Professor of Law, General Faculty
Director, International Human Rights Law Clinic and Human Rights Program
J.D., Northeastern University School of Law, 1996
B.A., University of California, Santa Cruz, 1980
Deena Hurwitz joined the faculty in 2003 as director of the Human Rights Program and the International Human Rights Law Clinic. From 2000-03, Hurwitz was the Robert M. Cover/Allard K. Lowenstein Fellow in International Human Rights with the Orville H. Schell, Jr. Center for International Human Rights at Yale Law School. While at Yale she co-supervised the law school’s human rights clinic, coordinated events sponsored by the Schell Center, and taught International Human Rights at Yale College.
Before entering academia, Hurwitz served as a legal counselor with the Washington Office of the U.N. High Commissioner for Refugees. She spent 1997-99 in Bosnia and Herzegovina, where she was director of Global Rights’ (then the International Human Rights Law Group) Bosnia program for 14 months. Before joining the Law Group, Hurwitz served as OSCE liaison officer to the Human Rights Coordination Centre of the Office of the High Representative in Bosnia and Herzegovina.

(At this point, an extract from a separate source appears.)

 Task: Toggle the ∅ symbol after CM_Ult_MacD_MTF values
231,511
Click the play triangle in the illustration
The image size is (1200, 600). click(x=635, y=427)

In 1997, Hurwitz worked in Ramallah (Israeli-occupied Palestinian Territory) with the Centre for International Human Rights Enforcement, as executive administrator for a project involving human rights enforcement under a European Union-Israel trade agreement. She has also been a consultant with the Women’s Division of Human Rights Watch, investigating violations of women’s rights under Morocco’s Family Code. Before attending law school at Northeastern University, she worked more than 10 years for the California-based Resource Center for Nonviolence, where she was involved in capacity building and training with nongovernmental organizations in the United States and the Middle East. Between 1981 and 1993, she led regular delegations of U.S. citizens on study tours of the Middle East, and spent a sabbatical year (1989-90) in Israel and the occupied Palestinian territories directing Middle East Witness.
More recently, she has worked in Afghanistan and Lebanon on clinical legal education, and in Suriname on the rights of indigenous peoples to education and non-discrimination. She also has an interest in the practical aspects of modern Islamic law.
Hurwitz is admitted to the bars of the Commonwealth of Massachusetts, the U.S. Court of Appeals for the Fourth Circuit and the U.S. Supreme Court.